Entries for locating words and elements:
◇ ◇ ◇ ◇
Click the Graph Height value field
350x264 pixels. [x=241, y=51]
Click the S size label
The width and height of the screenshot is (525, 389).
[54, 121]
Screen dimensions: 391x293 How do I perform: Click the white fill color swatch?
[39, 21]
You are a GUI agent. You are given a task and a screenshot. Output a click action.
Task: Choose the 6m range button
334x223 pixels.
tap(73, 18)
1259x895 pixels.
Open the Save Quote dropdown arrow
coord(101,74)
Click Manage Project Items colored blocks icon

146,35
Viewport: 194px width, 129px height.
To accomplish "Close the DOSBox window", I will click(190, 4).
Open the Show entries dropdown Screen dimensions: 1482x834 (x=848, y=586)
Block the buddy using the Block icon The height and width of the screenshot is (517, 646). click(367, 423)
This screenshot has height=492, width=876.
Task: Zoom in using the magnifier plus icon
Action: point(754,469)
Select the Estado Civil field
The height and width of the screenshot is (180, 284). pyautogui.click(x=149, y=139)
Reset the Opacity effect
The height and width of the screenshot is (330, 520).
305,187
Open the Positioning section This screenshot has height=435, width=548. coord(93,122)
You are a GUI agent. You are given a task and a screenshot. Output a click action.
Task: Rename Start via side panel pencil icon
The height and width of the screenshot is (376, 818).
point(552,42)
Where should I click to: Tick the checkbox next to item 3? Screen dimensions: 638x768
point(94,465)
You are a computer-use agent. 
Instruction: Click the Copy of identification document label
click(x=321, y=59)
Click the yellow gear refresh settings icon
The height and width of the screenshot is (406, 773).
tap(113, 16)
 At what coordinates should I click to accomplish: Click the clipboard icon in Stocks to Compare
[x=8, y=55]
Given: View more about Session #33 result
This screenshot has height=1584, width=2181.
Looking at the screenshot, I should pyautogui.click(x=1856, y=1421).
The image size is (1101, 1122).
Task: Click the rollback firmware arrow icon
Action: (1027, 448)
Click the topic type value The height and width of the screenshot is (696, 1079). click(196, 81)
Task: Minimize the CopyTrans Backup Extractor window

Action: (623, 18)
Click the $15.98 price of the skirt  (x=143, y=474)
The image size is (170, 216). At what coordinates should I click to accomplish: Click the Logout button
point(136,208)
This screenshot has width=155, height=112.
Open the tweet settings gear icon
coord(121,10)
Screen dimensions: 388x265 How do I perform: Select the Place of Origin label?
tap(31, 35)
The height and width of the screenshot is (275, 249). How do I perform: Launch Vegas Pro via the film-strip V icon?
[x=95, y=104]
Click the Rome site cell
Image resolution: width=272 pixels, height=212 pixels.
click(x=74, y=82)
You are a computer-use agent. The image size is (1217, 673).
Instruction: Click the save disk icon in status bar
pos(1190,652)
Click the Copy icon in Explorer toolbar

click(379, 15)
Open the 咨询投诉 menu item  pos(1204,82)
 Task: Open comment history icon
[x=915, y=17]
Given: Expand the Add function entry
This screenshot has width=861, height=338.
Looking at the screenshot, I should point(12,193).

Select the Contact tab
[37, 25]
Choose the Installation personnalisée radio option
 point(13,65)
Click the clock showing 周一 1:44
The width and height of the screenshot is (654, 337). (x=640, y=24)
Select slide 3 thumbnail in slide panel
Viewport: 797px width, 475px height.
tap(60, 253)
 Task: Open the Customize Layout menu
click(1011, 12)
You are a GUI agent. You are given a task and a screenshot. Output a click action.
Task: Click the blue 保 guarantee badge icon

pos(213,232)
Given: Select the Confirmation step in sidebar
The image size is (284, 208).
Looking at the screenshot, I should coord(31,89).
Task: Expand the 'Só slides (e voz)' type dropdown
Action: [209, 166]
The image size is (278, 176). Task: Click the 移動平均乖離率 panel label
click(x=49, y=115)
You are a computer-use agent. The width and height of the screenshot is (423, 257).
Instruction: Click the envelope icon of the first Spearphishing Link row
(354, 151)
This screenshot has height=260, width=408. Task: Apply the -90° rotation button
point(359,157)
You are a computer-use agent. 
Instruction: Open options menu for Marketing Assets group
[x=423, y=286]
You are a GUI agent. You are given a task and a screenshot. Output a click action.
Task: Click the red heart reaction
◇ ◇ ◇ ◇
GIVEN EXERCISE.
Give the items above as a numbered list, from the line with "Click the clock showing 周一 1:44" through the end of the items, including both ends and leaving out blank lines.

RESPONSE TO THE EXERCISE.
1. Click the clock showing 周一 1:44
2. The width and height of the screenshot is (654, 337). (x=640, y=24)
3. Select slide 3 thumbnail in slide panel
4. Viewport: 797px width, 475px height.
5. tap(60, 253)
6.  Task: Open the Customize Layout menu
7. click(1011, 12)
8. You are a GUI agent. You are given a task and a screenshot. Output a click action.
9. Task: Click the blue 保 guarantee badge icon
10. pos(213,232)
11. Given: Select the Confirmation step in sidebar
12. The image size is (284, 208).
13. Looking at the screenshot, I should coord(31,89).
14. Task: Expand the 'Só slides (e voz)' type dropdown
15. Action: [209, 166]
16. The image size is (278, 176). Task: Click the 移動平均乖離率 panel label
17. click(x=49, y=115)
18. You are a computer-use agent. The width and height of the screenshot is (423, 257).
19. Instruction: Click the envelope icon of the first Spearphishing Link row
20. (354, 151)
21. This screenshot has height=260, width=408. Task: Apply the -90° rotation button
22. point(359,157)
23. You are a computer-use agent. 
24. Instruction: Open options menu for Marketing Assets group
25. [x=423, y=286]
26. You are a GUI agent. You are given a task and a screenshot. Output a click action.
27. Task: Click the red heart reaction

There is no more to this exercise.